Brief: Check every line of the data below for the word "agent". Copy the ones that have it.

Material shown: Begin

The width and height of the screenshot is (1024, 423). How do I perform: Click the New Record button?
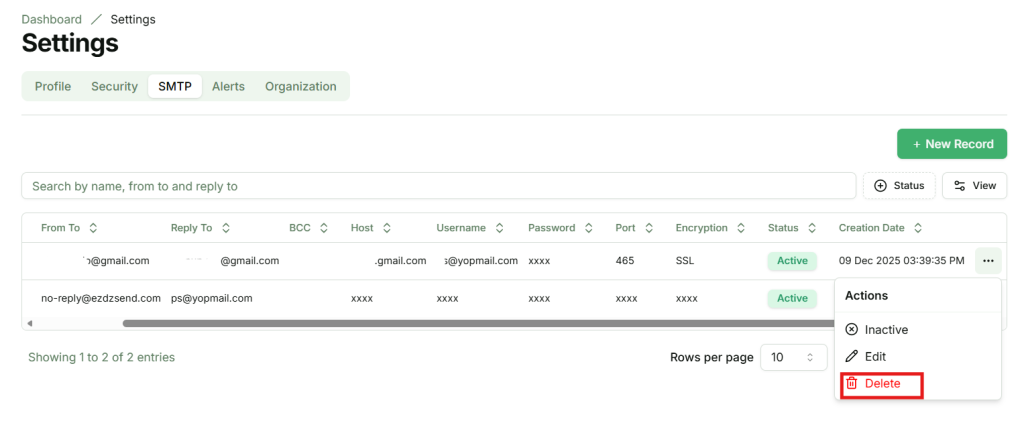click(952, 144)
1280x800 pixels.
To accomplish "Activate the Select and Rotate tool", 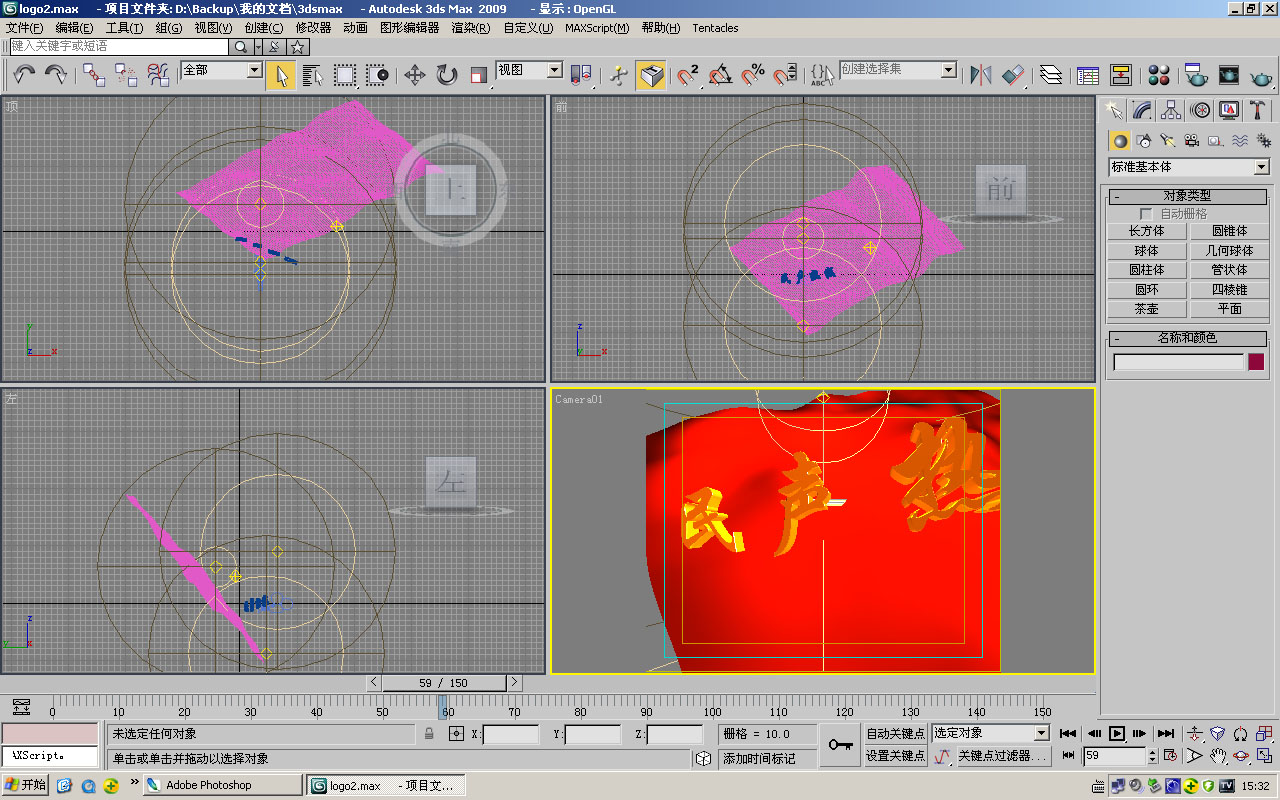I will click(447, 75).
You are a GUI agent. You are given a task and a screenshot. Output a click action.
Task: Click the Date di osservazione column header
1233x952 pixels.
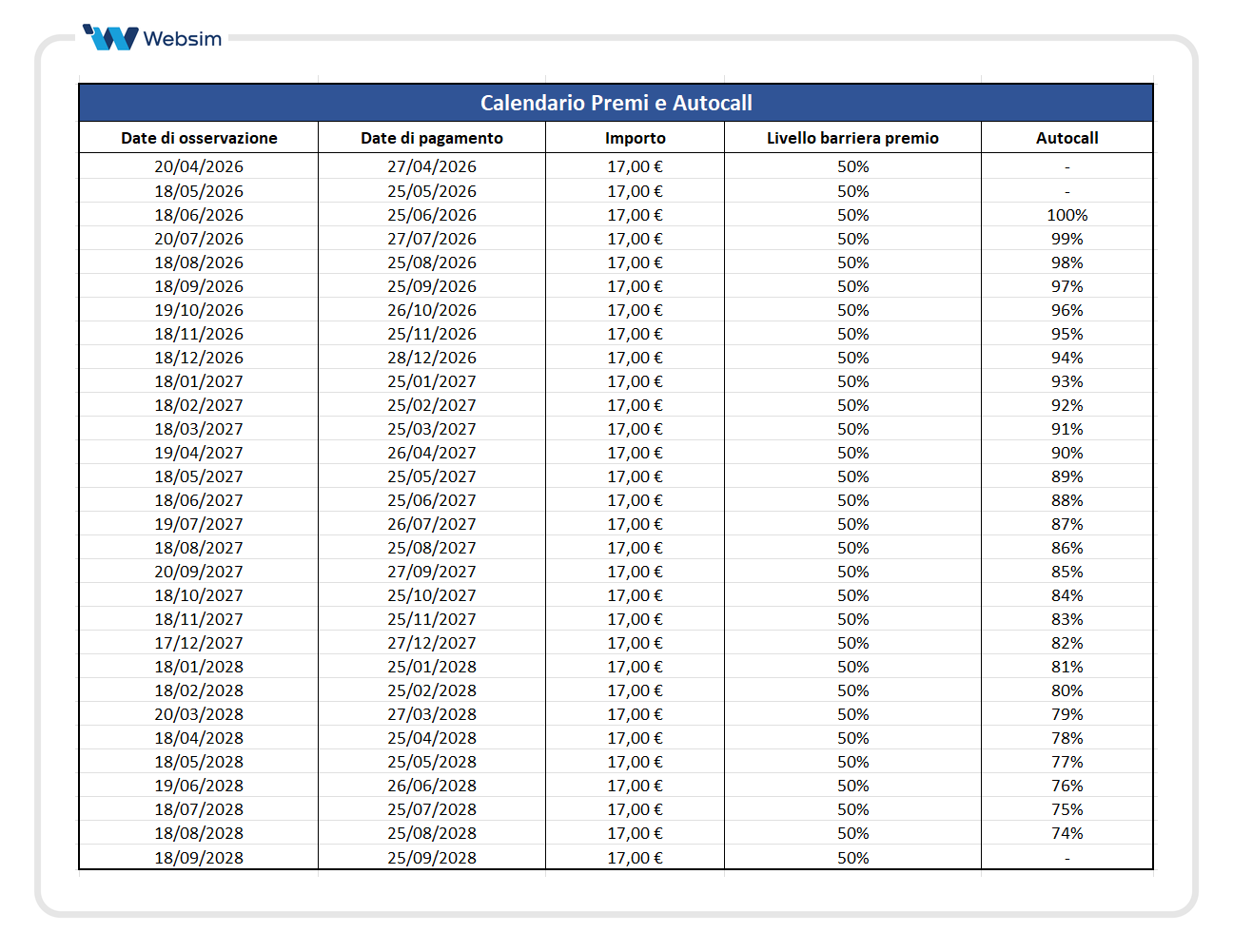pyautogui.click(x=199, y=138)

Material shown: End
Material shown: Begin

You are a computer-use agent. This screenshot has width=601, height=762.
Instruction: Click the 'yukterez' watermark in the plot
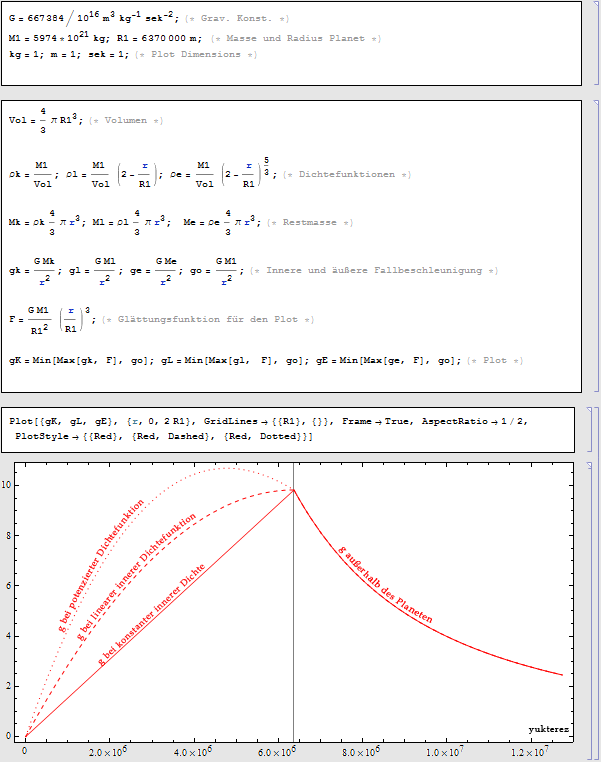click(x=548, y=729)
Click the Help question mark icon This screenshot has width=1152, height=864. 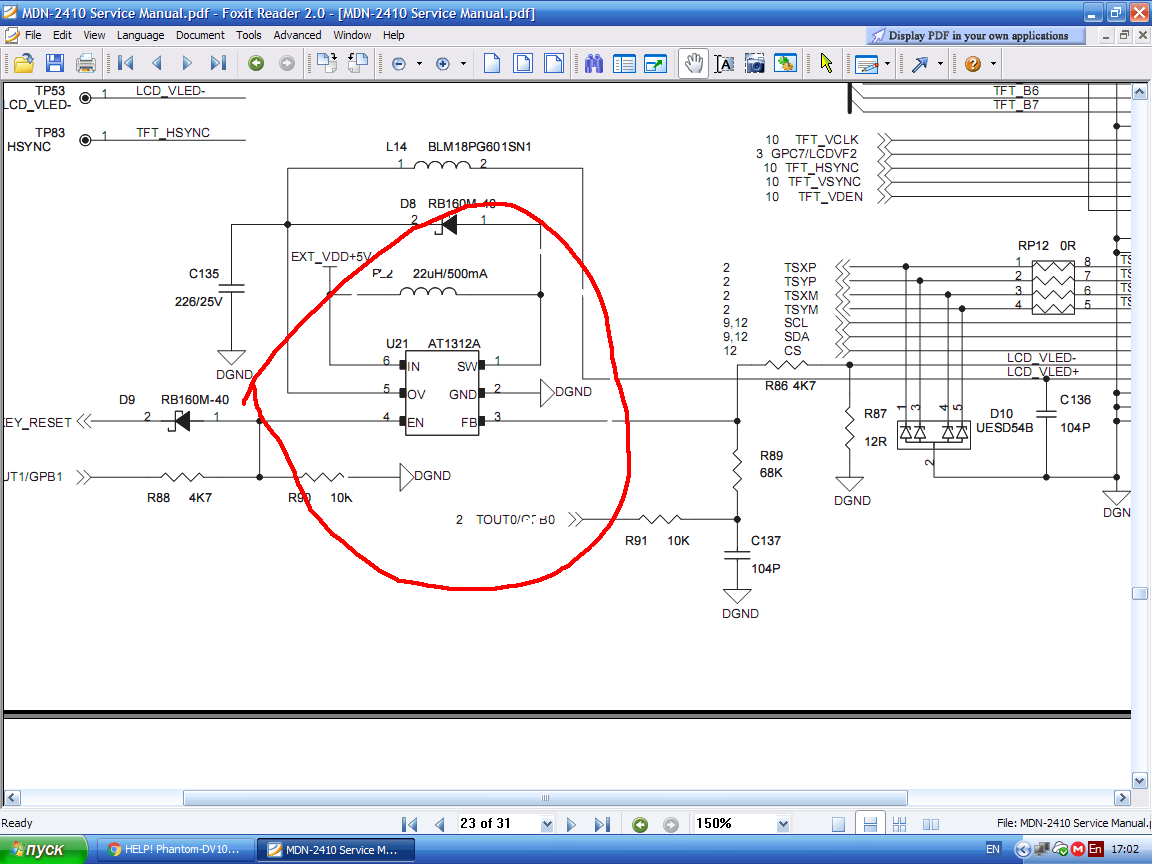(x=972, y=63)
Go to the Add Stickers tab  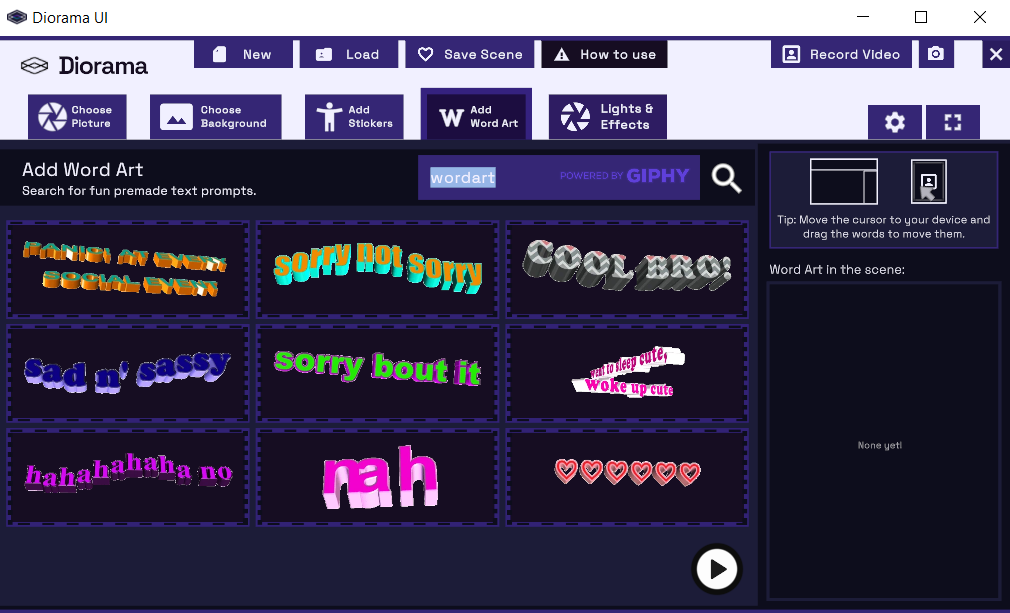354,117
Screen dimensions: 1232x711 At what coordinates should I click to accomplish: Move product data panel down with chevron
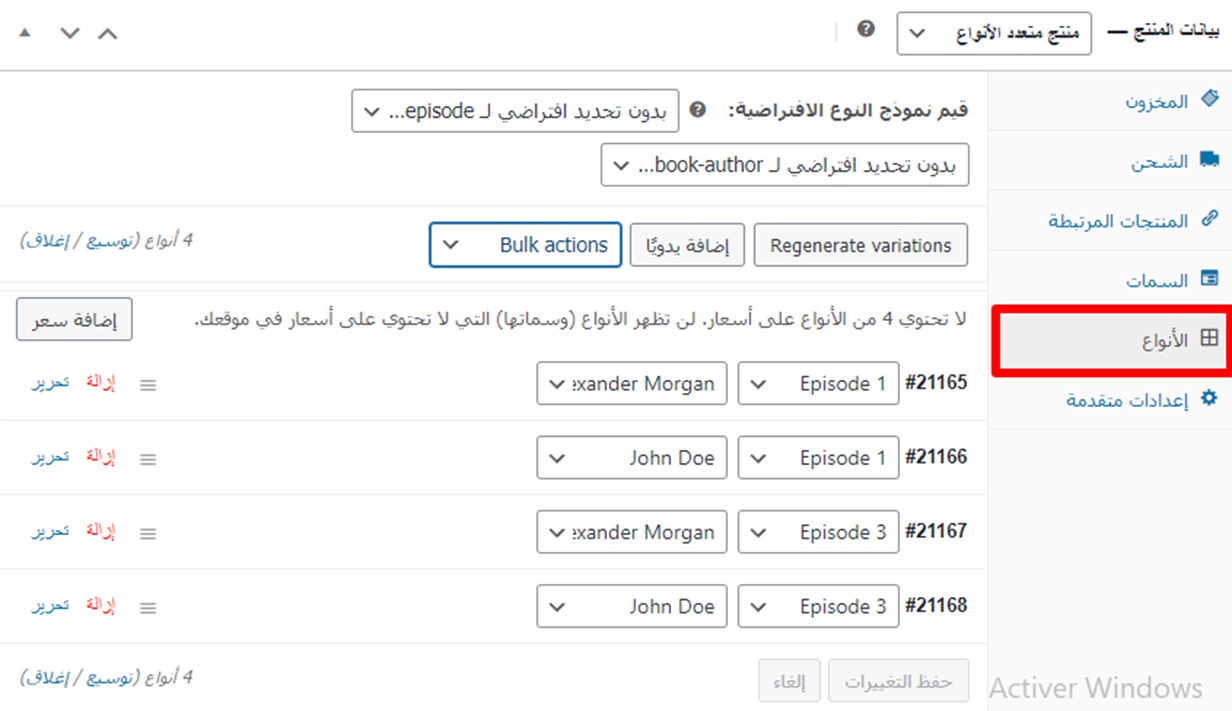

Material shown: End

Output below:
You are a GUI agent. You are given a task and a screenshot. Output a click action.
You are a computer-use agent. This screenshot has width=601, height=762.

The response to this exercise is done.